Dr. Franz-Josef Overbeck

Bischof von Essen und Vorsitzender der Kommission für gesellschaftliche und soziale Fragen der Deutschen Bischofskonferenz:

Vor einiger Zeit ging ein Bild um die Welt, das mich nachdenklich machte. Darauf zu sehen waren dutzende Bergsteiger, die in weit über 8000 Metern in einer Schlange stehen, um für einen einzigen kurzen Moment allein auf dem Mount Everest zu sein. Das Foto vom Stau am Gipfelgrat des Everests steht sinnbildlich für eine gesellschaftliche Entwicklung, die ich sehr kritisch betrachte. Auf der Suche nach dem Individuellen, das mich von der ‚Masse‘ unterscheidet und abhebt, wird die Masse zur Gefahr – denn sie besteht aus Individualisten, die das Einzigartige suchen. Dieses Paradox begegnet in so machen Lebensbezügen und wird leider nur selten als solches erkannt. Während man Mittelmäßigkeit mit Scheitern gleichsetzt, kann der Erfolg nur im Besonderen liegen. Gemäß dieser Regeln gesellschaftlicher Anerkennung wird ein durchschnittliches ‚Leben in der Mitte‘ nicht mehr als gut und gelingend betrachtet. Die Orientierung am vermeintlich Einzigartigen lässt keinen Platz mehr, um die eher alltäglichen Sorgen und Nöte derjenigen Menschen ernsthaft in den Blick zu nehmen, die – im besten Sinne des Wortes – maßvoll in der Mitte leben wollen. Eine solidarische und verantwortungsbewusste Gesellschaft braucht aber eine Mitte als Maß. Sie kann auch ein Gradmesser für Nachhaltigkeit sein, denn ein maßloses Streben ‚nach oben‘ geschieht meist auf Kosten anderer.
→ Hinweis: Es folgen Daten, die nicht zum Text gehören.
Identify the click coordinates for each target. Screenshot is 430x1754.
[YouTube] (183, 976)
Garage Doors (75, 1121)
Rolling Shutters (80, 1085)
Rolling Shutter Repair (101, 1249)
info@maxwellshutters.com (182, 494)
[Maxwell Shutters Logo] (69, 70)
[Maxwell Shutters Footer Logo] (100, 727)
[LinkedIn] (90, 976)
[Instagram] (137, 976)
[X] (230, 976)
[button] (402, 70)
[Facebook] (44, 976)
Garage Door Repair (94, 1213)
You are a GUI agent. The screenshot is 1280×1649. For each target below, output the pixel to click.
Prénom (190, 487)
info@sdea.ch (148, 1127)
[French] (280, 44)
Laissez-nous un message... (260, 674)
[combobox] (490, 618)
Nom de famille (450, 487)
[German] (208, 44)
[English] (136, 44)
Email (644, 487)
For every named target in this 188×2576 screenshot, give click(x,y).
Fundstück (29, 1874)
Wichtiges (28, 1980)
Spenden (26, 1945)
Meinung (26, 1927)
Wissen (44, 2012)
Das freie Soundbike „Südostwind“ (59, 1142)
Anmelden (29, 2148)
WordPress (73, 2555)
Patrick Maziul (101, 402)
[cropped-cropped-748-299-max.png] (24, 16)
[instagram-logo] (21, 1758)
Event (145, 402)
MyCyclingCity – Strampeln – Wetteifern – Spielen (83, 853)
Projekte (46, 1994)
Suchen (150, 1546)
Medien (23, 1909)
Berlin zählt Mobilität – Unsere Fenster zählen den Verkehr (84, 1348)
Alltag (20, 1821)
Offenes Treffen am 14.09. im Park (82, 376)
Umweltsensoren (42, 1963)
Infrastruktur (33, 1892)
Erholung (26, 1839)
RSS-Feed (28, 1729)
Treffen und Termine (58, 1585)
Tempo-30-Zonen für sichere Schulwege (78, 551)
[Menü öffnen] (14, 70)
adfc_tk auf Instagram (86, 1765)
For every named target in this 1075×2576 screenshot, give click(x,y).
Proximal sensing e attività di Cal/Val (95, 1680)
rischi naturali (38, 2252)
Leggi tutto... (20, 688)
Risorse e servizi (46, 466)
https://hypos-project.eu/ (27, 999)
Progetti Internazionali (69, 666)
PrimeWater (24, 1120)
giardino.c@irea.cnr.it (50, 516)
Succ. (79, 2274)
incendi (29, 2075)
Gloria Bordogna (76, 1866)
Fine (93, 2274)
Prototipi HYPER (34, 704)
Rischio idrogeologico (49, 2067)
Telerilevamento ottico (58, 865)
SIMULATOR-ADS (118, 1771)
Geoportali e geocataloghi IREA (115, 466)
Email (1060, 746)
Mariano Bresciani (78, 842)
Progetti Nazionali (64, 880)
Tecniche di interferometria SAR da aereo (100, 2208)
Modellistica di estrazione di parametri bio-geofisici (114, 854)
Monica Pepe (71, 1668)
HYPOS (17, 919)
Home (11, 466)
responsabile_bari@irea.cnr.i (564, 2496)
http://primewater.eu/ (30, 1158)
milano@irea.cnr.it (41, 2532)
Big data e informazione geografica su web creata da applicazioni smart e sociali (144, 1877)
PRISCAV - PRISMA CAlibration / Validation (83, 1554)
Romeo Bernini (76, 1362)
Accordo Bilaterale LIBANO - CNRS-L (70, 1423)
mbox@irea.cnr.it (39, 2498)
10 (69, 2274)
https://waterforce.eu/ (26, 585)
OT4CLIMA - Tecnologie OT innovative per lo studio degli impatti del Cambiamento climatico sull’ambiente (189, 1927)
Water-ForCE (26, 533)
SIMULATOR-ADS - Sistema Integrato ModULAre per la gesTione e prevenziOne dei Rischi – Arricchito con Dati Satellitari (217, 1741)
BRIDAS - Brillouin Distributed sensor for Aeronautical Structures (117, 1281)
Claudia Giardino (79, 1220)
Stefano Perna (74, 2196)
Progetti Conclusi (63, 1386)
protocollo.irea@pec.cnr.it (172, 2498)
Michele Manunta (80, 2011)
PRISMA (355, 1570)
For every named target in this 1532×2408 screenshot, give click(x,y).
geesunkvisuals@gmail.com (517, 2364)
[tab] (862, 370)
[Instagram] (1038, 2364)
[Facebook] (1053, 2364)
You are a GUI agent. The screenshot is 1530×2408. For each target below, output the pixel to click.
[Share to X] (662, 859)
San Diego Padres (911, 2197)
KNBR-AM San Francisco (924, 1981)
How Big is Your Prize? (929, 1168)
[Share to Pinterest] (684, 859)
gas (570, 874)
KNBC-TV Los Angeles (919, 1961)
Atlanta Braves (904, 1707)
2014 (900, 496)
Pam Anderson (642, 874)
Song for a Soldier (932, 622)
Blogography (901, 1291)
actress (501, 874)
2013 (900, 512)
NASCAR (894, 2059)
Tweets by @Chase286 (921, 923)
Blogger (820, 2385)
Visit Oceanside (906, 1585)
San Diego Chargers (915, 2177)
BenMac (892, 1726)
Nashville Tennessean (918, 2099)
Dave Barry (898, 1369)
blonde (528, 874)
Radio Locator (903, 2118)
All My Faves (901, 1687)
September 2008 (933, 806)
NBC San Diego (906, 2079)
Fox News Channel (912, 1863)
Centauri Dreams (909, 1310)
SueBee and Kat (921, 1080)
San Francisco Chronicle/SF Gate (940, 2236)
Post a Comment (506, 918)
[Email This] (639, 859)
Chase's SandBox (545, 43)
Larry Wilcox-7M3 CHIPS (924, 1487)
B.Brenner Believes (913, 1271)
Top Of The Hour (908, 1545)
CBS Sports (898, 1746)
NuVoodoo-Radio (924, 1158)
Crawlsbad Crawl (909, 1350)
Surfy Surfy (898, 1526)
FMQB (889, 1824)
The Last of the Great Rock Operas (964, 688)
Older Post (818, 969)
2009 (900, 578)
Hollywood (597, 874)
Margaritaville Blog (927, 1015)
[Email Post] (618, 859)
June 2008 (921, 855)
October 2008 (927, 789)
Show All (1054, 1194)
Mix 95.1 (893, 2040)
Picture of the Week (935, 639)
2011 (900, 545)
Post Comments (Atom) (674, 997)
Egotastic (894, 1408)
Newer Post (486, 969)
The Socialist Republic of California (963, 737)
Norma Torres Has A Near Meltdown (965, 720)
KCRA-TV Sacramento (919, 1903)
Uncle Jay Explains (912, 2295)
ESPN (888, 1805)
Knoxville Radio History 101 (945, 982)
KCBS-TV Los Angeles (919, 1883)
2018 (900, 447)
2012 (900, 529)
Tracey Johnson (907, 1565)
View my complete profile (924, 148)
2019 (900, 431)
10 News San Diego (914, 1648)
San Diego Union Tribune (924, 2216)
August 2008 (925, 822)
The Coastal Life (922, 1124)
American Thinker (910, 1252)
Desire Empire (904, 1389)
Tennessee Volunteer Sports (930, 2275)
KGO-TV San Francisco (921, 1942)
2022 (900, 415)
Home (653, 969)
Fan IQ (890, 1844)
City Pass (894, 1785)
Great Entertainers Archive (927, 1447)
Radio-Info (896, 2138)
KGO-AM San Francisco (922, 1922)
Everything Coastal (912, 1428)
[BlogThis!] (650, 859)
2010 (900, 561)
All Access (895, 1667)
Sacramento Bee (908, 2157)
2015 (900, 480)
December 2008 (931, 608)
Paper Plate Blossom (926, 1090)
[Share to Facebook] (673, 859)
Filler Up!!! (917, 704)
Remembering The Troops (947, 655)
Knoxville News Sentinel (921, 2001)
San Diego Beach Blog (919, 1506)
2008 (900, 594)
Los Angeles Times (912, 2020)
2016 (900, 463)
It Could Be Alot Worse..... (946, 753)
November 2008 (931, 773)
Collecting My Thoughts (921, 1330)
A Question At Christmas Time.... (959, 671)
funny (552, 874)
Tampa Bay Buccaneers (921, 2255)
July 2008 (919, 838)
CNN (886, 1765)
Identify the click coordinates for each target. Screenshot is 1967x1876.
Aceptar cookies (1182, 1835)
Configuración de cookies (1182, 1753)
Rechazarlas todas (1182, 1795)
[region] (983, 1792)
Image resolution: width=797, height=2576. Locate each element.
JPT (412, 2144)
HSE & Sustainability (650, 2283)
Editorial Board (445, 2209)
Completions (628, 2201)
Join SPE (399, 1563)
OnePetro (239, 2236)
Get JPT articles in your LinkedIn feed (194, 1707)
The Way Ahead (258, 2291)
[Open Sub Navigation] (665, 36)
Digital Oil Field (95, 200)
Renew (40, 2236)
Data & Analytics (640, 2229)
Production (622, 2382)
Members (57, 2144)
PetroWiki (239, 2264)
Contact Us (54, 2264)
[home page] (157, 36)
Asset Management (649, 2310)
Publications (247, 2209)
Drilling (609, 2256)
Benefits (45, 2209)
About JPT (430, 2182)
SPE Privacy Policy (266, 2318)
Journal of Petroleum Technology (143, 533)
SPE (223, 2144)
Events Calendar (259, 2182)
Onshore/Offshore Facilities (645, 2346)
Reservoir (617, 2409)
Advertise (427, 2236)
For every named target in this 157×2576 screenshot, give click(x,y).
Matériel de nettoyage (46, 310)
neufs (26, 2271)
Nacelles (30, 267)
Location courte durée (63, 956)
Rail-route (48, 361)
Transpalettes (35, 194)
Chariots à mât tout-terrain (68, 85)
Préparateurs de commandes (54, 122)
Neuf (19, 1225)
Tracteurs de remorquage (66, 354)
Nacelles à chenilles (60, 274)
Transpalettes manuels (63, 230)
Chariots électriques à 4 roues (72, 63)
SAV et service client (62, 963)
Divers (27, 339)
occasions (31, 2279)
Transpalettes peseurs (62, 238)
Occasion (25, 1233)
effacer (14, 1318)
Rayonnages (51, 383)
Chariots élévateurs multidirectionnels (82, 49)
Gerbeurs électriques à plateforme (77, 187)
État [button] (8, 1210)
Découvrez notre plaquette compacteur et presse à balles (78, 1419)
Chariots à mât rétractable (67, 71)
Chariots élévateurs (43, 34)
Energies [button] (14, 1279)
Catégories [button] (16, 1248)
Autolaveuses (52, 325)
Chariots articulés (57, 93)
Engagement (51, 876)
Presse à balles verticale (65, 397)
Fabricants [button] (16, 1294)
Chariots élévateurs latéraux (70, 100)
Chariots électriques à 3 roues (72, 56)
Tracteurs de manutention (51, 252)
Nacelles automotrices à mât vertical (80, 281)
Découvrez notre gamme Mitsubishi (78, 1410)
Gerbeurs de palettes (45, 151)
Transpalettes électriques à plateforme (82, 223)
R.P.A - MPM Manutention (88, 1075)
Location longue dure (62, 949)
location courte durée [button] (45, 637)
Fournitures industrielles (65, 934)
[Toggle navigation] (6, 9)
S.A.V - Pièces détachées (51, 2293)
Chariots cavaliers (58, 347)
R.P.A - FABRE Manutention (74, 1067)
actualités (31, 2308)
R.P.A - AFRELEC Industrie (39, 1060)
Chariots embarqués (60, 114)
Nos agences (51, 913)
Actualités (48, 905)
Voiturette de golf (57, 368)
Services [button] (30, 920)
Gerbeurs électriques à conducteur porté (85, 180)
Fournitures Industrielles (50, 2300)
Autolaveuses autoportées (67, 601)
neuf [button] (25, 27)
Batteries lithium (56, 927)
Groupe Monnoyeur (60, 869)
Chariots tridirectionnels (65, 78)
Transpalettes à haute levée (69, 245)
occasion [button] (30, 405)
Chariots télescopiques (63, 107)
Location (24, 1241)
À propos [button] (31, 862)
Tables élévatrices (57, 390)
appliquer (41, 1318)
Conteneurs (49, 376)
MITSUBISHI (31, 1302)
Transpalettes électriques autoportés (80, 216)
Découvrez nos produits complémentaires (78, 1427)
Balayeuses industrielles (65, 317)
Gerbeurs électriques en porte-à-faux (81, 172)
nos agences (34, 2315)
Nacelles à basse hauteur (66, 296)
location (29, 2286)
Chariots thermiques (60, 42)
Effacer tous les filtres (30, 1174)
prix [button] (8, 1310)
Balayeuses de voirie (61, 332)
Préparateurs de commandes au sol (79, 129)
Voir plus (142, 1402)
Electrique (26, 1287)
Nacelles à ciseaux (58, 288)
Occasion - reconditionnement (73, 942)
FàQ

Das Projekt „nachhaltig predigen“ liefert einen wichtigen Beitrag für einen gesellschaftlichen Perspektivenwechsel: Einzigartigkeit heißt nicht, sich von anderen ‚abheben‘ zu müssen. Sie ist vielmehr ein Geschenk, das im Mit-Menschsein empfangen wird. Dieses Bewusstsein ist der Schlüssel für nachhaltiges Leben und Handeln.